In vitro co-culture and ex vivo organ culture assessment of primed and cryopreserved stromal cell microcapsules for intervertebral disc regeneration.

Priming towards a discogenic phenotype and subsequent cryopreservation of microencapsulated bone marrow stromal cells (BMSCs) may offer an attractive therapeutic approach for disc repair. It potentially obviates the need for in vivo administration of exogenous growth factors, otherwise required to promote matrix synthesis, in addition to providing 'off-the-shelf' availability. Cryopreserved and primed BMSC microcapsules were evaluated in an in vitro surrogate co-culture model system with nucleus pulposus (NP) cells under intervertebral disc (IVD)-like culture conditions and in an ex vivo bovine organ culture disc model.

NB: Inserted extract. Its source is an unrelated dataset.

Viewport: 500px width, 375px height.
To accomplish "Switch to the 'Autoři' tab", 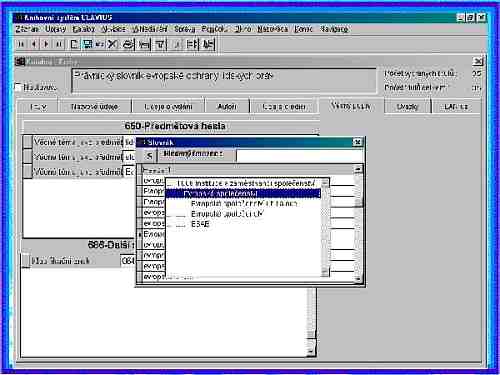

BMSCs were microencapsulated in alginate microcapsules and primed for 14 d with transforming growth factor beta-3 (TGF-β3) under low oxygen conditions prior to cryopreservation. For the in vitro phase, BMSC microcapsules (unprimed or primed) were cultured for 28 d in a surrogate co-culture model system mimicking that of the IVD. For the ex vivo phase, microcapsules (unprimed or primed) were injected into the NP of bovine discs that underwent nucleotomy. In vitro results revealed that although NP cells produced significantly more matrix components in co-culture with BMSC microcapsules regardless of the differentiation state, unprimed microcapsules were inadequate at synthesising matrix as compared to primed microcapsules. However, this difference was diminished when evaluated in the ex vivo organ culture model,withboth unprimed and primed BMSC microcapsules accumulating large amounts of sulphated glycosaminoglycan (sGAG) and collagen and filling the defect cavity. Both models demonstrated that cryopreservation of BMSC microcapsules may offer a feasible strategy for predesigned delivery through cryobanking for on-demand regeneration of the IVD.